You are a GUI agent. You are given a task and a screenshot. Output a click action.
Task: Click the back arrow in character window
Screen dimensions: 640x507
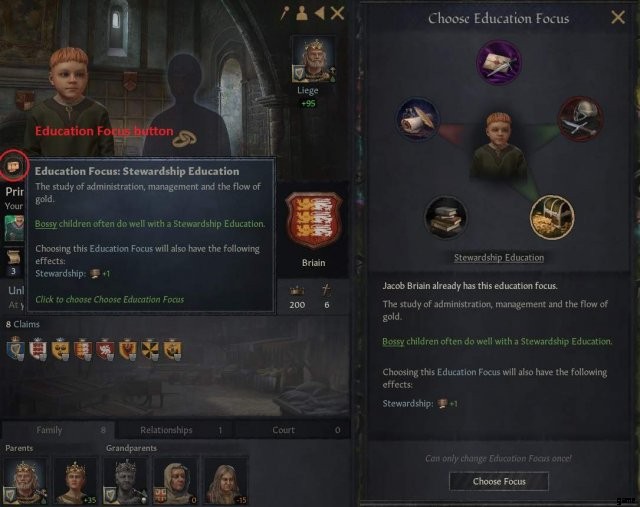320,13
______________________________
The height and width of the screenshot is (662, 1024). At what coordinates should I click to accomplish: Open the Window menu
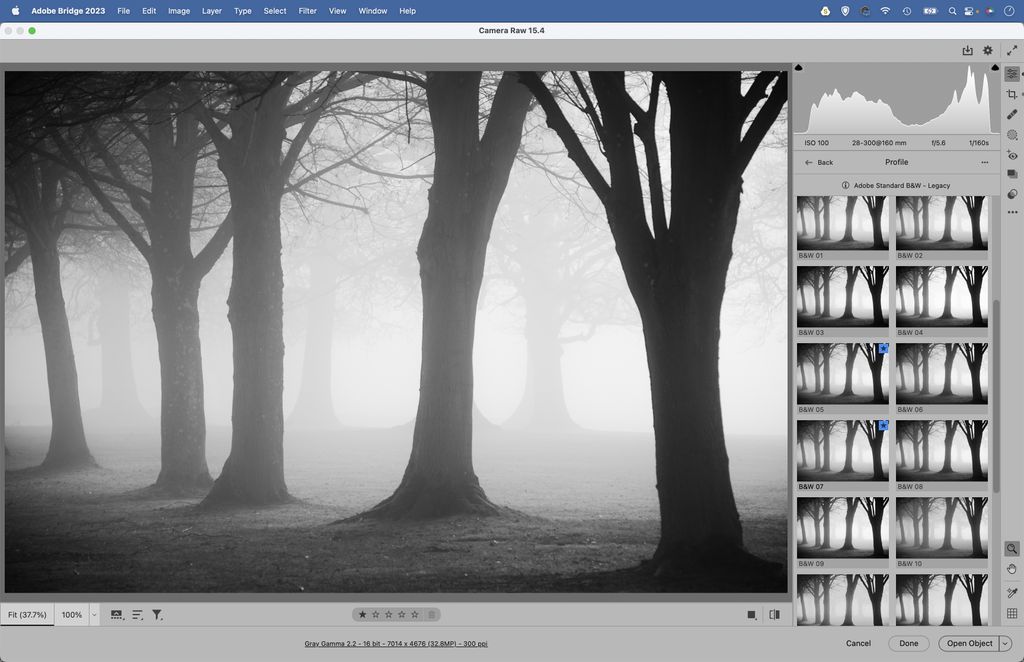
______________________________
→ **HOW TO COMPLETE THIS TASK**
Go through the entries above, and wherever a line holds the word "screenshot", copy that line.

→ **RESPONSE TO THIS TASK**
You are a GUI agent. You are given a task and a screenshot. Output a click action.
The height and width of the screenshot is (662, 1024). At what coordinates should I click to accomplish: Open the Window menu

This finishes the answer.